[Text under study]:
Also in June 1999, Sabre executed a second assignment conveying Sabre’s
interest in the lease and transferring the Subject Equipment to CIT. Sabre and
CIT did not enter into a promissory note or security agreement in connection with
the transaction, and no financing statement was filed.
Pursuant to the assignment of the lease, Preussag made all rental payments
to CIT. At the end of the lease, Preussag exercised its option to purchase some,
but not all, of the leased equipment. The Subject Equipment was included in the
equipment that Preussag returned to Sabre’s equipment yard.

[Supplied data]:
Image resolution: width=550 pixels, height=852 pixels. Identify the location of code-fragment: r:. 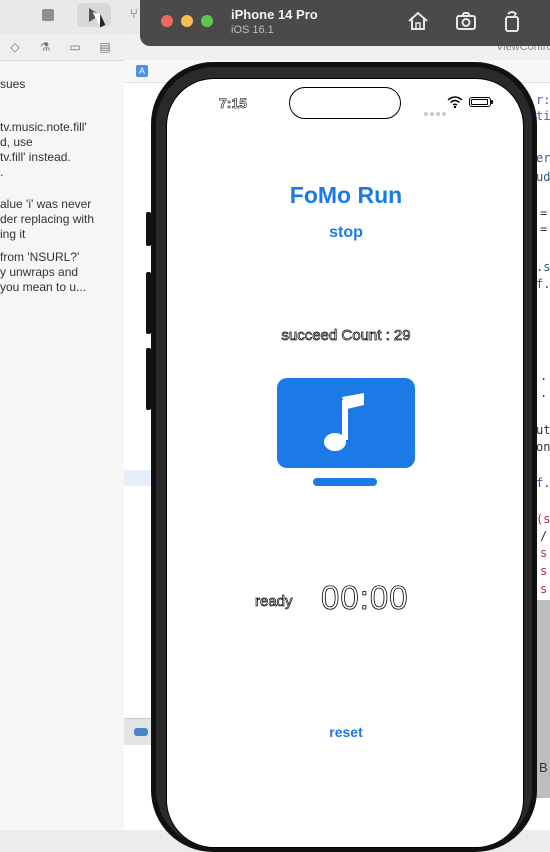
(543, 100).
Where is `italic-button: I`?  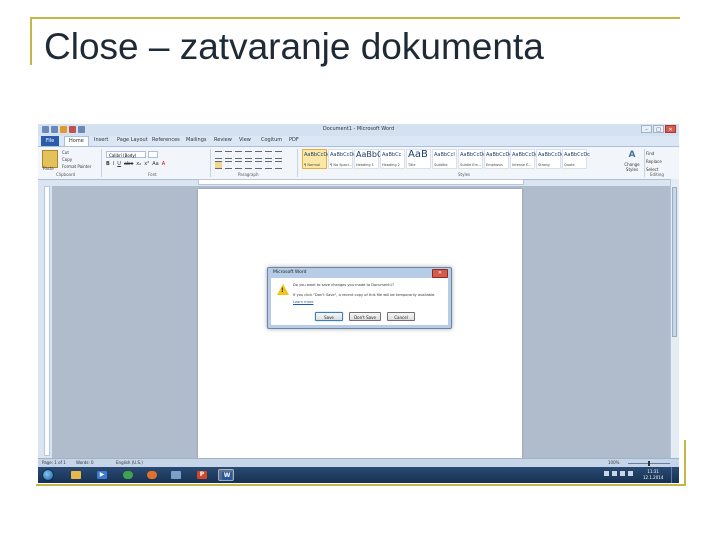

[To do]:
Could you print, word for word, the stretch of the Sabre lease passage from "Also in June" through "Sabre’s equipment yard."?

[Output for this task]:
Also in June 1999, Sabre executed a second assignment conveying Sabre’s
interest in the lease and transferring the Subject Equipment to CIT. Sabre and
CIT did not enter into a promissory note or security agreement in connection with
the transaction, and no financing statement was filed.
Pursuant to the assignment of the lease, Preussag made all rental payments
to CIT. At the end of the lease, Preussag exercised its option to purchase some,
but not all, of the leased equipment. The Subject Equipment was included in the
equipment that Preussag returned to Sabre’s equipment yard.